Location: Virus and Prion ResearchTitle: Pathogenesis, detection, and control of scrapie in sheep
|CASSMAN, ERIC - Oak Ridge Institute For Science And Education (ORISE)|
Submitted to: American Journal of Veterinary Research
Publication Type: Review Article
Publication Acceptance Date: 12/15/2019
Publication Date: 7/1/2020
Citation: Cassman, E.D., Greenlee, J.J. 2020. Pathogenesis, detection, and control of scrapie in sheep. American Journal of Veterinary Research. 81(7):600-614. https://doi.org/10.2460/ajvr.81.7.600.

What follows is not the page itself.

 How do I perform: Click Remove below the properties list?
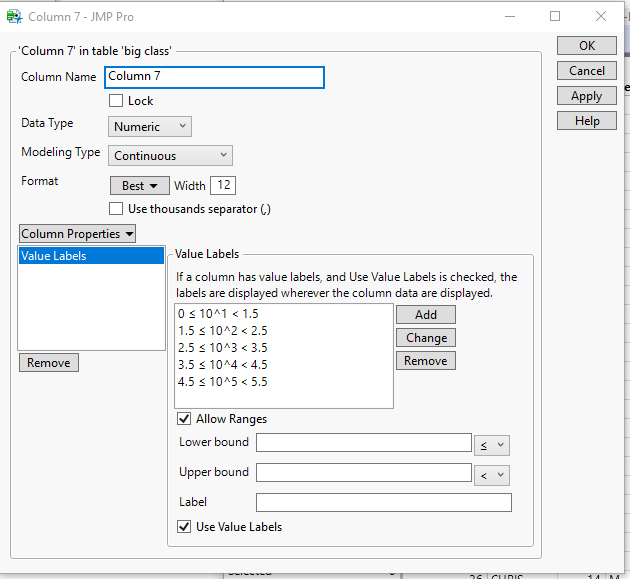pyautogui.click(x=49, y=363)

Technical Abstract: Sheep scrapie is a fatal neurologic disease that is caused by an infectious misfolded protein called a prion. The prion protein is encoded by an endogenous gene, PRNP, and it resides in high concentrations within the central nervous system. A broad range of functions for the prion protein have been uncovered, but the entire range of function is undetermined. In the misfolded conformation, prion accumulation results in neurodegeneration. There are several naturally occurring polymorphisms in the PRNP gene, and there is a strong correlation between disease susceptibility and the PRNP genotype. The cornerstone of many scrapie eradication programs is selection of scrapie resistant genotypes. The transmission of scrapie often occurs between sheep in the periparturient period when lambs are the most susceptible due to higher densities of gut-associated lymphoid tissue. Subsequently, prions are disseminated to the lymphoid system and spread to the central nervous system. The shedding of prions occurs prior to the onset of clinical signs. In contrast to classical scrapie, atypical scrapie is a spontaneous form of scrapie that occurs in individual older animals within a flock. It is not considered to be naturally infectious. This review addresses the current diagnostic modalities and techniques for studying scrapie in sheep. The examination of disease characteristics aims to identify the etiology and diagnose prion diseases. Scrapie transmission to other species including deer has been demonstrated experimentally, as well as the transmission of non-scrapie prion diseases to sheep. Finally, the effectiveness of the United States scrapie eradication program is reviewed.